パナソニックDVX100の登場から10年を記念して都内でイベントがあったのですが、
残念ながら、別件があっていけませんでした。
そのお誘いのメールがあったときに「え、あれからもう10年も経つのか」という感慨とともに
その後の出来事を振り返ってみると、
いかにDVX100がエポックメイキングだったかがよくわかります。


個人的にDVX100は本当に大好きなカメラでした。
そんな思い入れもあって、DVX100が出た当時、
ビデオサロンでは別冊付録の小冊子を作りました。
付録をつけたから販売部数が伸びたというような効果はあまりなかった記憶があるのですが、
後に撮影監督の高間さんが、あれはよくまとまっていて、取説と一緒に撮影現場にもっていったよ、とおっしゃっていて嬉しかったのを覚えています。
(つまり一部の人に受けたわけですね)
こんな感じの冊子でした。


DVX100がエポックメイキングだったところはいくつかありますが、
突き詰めると、シネライクガンマと24pでしょう。
当時、このクラスのカメラでガンマカーブをいじるという発想はまったくありませんでした。
そもそもガンマカーブってかえちゃっていいの?というのが当時の大半の反応ではなかったでしょうか?
もう一つが24p。それ以前はビデオの生っぽさを抑えるために、シャッタースピードを1/30にしてコマ落とし感を出すなどという今からすると笑い話のような話なのですが、岩井俊二監督もそうやっていたというくらい、切実で涙ぐましい工夫がありました。
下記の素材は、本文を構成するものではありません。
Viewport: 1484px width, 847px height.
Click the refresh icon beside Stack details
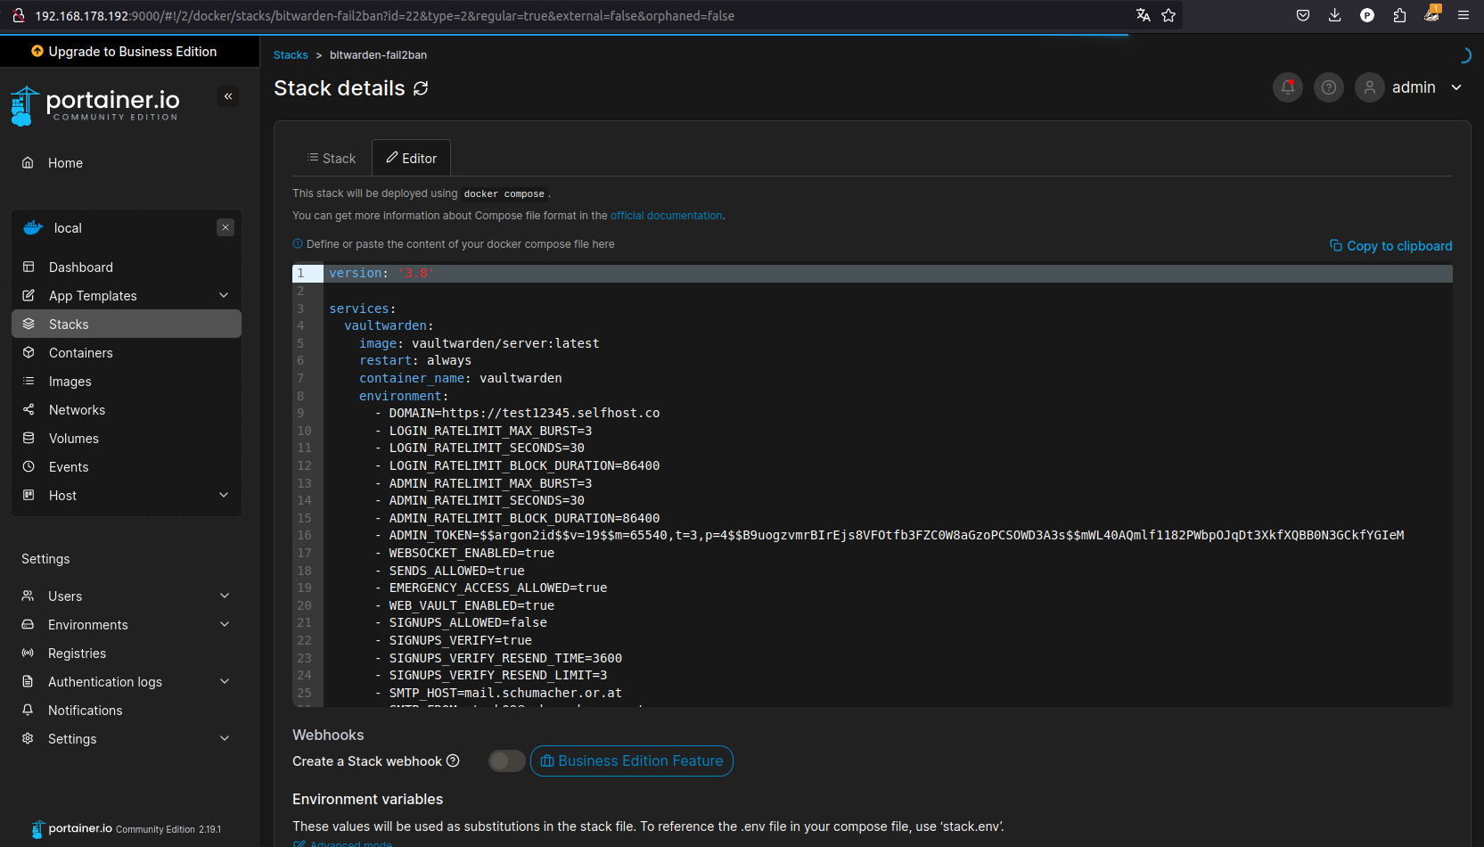(421, 88)
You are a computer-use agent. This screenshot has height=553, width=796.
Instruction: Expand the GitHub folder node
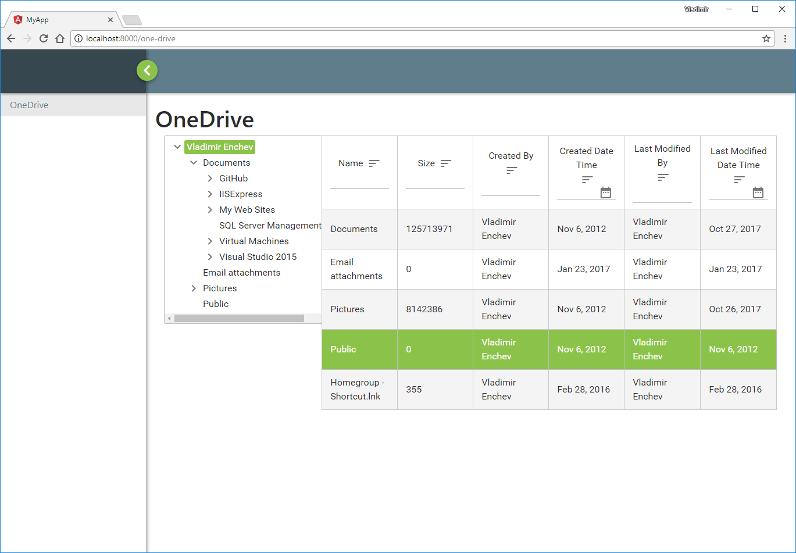[210, 179]
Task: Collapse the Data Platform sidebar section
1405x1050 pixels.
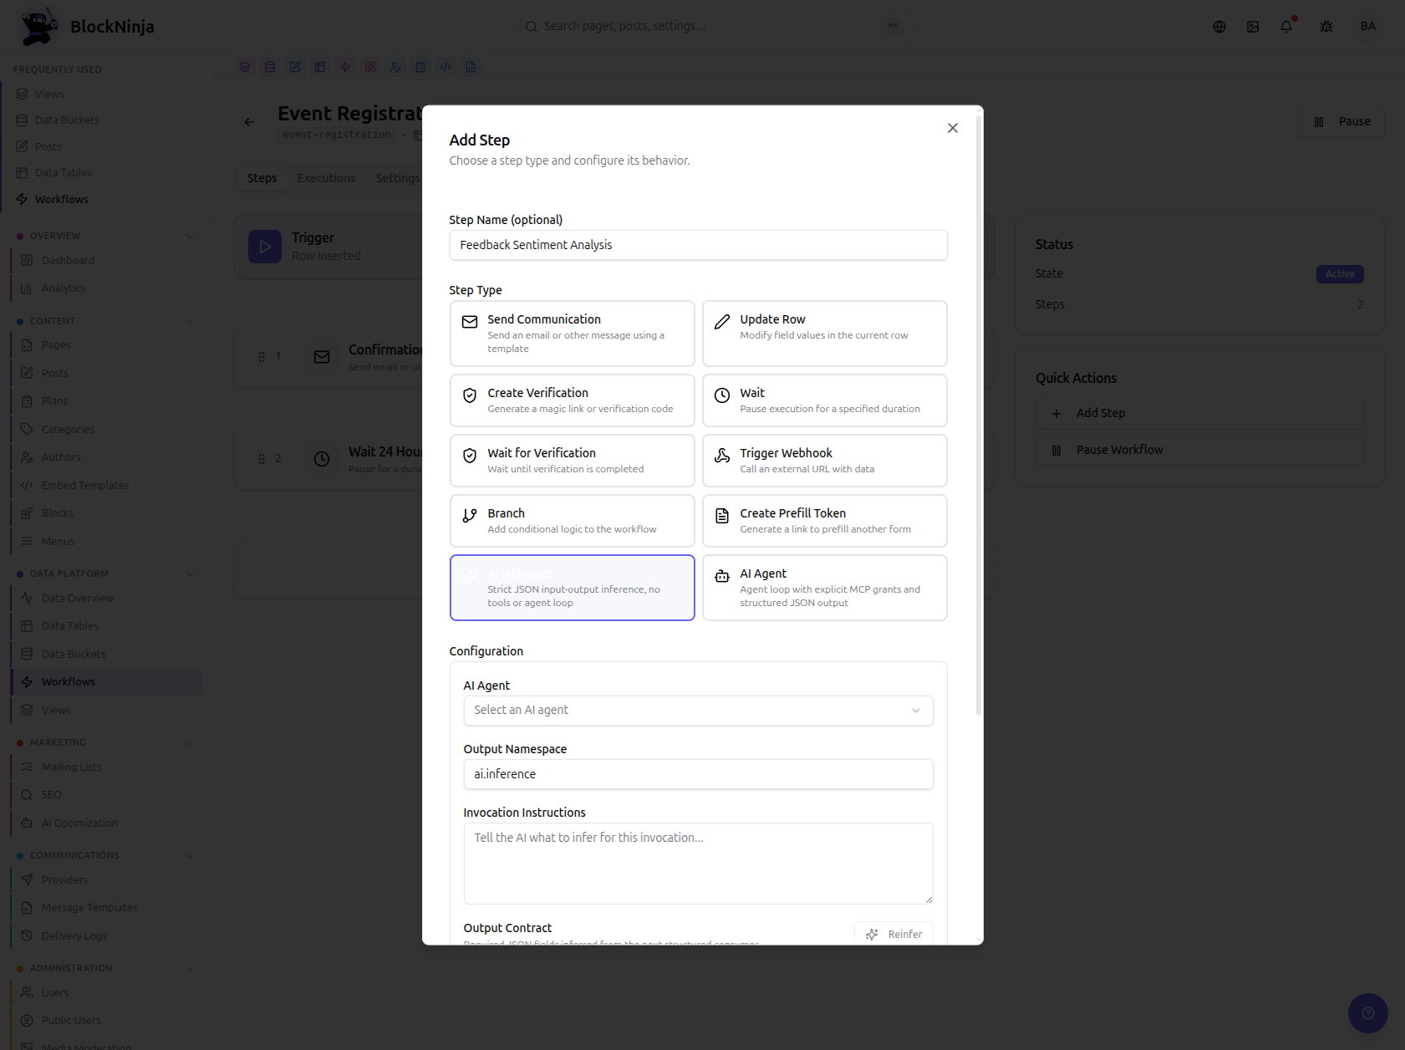Action: coord(189,573)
ですから24pというのは待ち望んだ機能だったのです。
ただ、両方ともビデオとしては邪道と思われていて、
あれがでたときは批判的な人がかなりいました。
しかし、
シネライクガンマと24pはある層に猛烈に支持され、ソニーもキヤノンも追随し、
いまや当たり前の機能になっています。
だから今のデジタルシネマカメラの礎を築いたのがDVX100だといっても
過言ではないでしょう。
もうひとつ地味ながら画期的な部分がボディバランスです。
当時のこのクラスのカメラは細長くて大半がレンズがある前が重いスタイルだったのに対して、
DVX100はややずんぐりして、グリップ部をできるだけ前にもってきて、
前後バランスの中心になるようにした。
このグリップ位置もその後スタンダードになります。
ハンドヘルドカメラに残した功績も大きいわけです。
イベントに行けなかったので、その功績を振り返ってみました。
パナソニックにはGH3ベースでいいので、
画期的なデジタルシネマカメラを作ってほしいものです。